Голос тайги

Тайга фото

После полудня наша небольшая экспедиция по учету соболя достигла подножья высокой сопки, еще издали выделявшейся темной громадой среди светло-бурых ровных марей. Остались позади кочки и густые кустарники, в ветвях которых, как в петлях, застревали наши лыжи.

Под сопкой протекал ручей, сейчас замерзший и покрытый снегом. Берега его заросли тальником, черемухой и ольхой. Тонкие стебли лиан спиралями взбегали по стволам и свешивались с ветвей. Снег на льду ручья пестрел отпечатками множества копыт и копытец. Следы эти сходились, образовывали тропу, которая через густые прибрежные заросли уходила в темный кедрач.

Лямки нарт натягивались туже, люди сгибались — начинался подъем. Снег тропы кое-где был настолько плотен, что острые копытца кабанят лишь слегка отпечатались на нем. Такие очень утрамбованные и довольно широкие «звериные дороги» были в этих местах не редкостью — мы находились на водоразделе рек Бикин-Подхоренок в северной части Приморского края.

■ **Извлечённые данные**
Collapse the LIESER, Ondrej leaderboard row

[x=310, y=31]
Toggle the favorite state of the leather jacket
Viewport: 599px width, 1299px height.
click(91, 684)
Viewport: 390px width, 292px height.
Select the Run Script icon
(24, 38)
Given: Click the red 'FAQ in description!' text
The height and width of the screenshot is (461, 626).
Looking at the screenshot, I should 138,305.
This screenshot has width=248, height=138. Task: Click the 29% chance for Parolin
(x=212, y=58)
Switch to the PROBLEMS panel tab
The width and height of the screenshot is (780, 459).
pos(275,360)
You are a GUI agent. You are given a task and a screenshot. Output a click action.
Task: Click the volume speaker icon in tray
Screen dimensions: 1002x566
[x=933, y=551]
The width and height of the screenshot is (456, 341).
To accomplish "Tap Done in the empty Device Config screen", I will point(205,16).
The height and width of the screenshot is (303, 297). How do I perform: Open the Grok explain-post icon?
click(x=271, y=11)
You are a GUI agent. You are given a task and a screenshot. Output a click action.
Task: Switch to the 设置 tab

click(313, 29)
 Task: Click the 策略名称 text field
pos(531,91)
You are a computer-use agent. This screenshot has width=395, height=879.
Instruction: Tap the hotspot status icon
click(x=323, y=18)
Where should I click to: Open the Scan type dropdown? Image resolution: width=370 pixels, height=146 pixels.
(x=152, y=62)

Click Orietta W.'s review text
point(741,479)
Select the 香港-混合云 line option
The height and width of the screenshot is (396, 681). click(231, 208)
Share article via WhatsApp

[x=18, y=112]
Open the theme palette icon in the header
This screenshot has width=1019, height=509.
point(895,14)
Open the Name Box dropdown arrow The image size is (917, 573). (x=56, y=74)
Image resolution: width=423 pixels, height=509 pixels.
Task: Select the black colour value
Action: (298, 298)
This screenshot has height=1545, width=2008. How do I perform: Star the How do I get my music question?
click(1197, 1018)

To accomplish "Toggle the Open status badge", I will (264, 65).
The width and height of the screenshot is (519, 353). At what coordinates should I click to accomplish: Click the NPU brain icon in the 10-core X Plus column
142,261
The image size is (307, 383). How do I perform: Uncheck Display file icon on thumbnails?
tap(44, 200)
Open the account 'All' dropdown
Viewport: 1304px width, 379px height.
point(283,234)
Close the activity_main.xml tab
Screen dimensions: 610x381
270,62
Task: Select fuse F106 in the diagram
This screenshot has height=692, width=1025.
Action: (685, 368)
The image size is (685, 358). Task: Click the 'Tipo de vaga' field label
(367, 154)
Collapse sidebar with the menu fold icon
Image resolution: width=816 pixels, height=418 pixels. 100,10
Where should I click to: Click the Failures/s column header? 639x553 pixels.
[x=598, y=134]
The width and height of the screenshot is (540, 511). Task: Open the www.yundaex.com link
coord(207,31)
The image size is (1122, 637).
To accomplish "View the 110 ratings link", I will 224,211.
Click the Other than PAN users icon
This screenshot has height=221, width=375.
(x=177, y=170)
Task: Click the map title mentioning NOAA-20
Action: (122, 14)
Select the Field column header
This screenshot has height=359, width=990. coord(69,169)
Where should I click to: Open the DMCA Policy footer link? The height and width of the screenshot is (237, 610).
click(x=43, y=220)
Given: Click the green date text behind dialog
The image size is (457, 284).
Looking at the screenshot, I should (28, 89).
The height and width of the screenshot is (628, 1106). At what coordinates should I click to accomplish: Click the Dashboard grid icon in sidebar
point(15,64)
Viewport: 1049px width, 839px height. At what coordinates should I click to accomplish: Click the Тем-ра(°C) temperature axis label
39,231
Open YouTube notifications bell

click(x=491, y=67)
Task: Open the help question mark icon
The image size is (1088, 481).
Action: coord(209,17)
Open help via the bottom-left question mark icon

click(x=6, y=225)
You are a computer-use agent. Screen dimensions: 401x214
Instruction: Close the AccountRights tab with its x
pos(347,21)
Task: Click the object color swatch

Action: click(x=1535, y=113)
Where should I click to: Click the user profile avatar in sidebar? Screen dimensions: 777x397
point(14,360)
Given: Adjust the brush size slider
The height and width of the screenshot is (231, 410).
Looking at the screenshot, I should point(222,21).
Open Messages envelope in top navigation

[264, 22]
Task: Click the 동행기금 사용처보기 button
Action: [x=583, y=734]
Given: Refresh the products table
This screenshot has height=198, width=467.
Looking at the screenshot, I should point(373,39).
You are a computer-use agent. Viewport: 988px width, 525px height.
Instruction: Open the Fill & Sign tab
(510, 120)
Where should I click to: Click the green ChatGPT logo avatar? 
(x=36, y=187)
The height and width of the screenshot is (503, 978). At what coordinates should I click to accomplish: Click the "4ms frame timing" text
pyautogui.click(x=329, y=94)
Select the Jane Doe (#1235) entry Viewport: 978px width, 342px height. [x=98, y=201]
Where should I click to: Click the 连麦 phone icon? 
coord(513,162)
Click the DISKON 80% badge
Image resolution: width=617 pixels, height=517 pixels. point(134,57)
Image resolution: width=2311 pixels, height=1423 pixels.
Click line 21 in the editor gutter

■ **Вопросы и задания**
1. На водоразделе каких рек находилась экспедиция в отрывке о тайге?
2. Перепишите слово в слово из отрывка о тайге кусок от «Голос тайги» до «застревали наши лыжи.» включительно.
3. Передайте списком абзац отрывка о тайге, начинающийся словами «Под сопкой протекал ручей», и оставьте в нём все главные факты.
Данные к этой работе отношения не имеют.

■ **Выполненная работа**
1. На водоразделе рек Бикин-Подхоренок, в северной части Приморского края.

2.
Голос тайги

Тайга фото

После полудня наша небольшая экспедиция по учету соболя достигла подножья высокой сопки, еще издали выделявшейся темной громадой среди светло-бурых ровных марей. Остались позади кочки и густые кустарники, в ветвях которых, как в петлях, застревали наши лыжи.

3.
- Под сопкой протекал ручей, замёрзший и занесённый снегом.
- Берега заросли тальником, черёмухой и ольхой, по стволам и ветвям вились лианы.
- На снегу на льду ручья было много следов копыт и копытец.
- Следы сходились в тропу, которая через прибрежные заросли уходила в тёмный кедрач.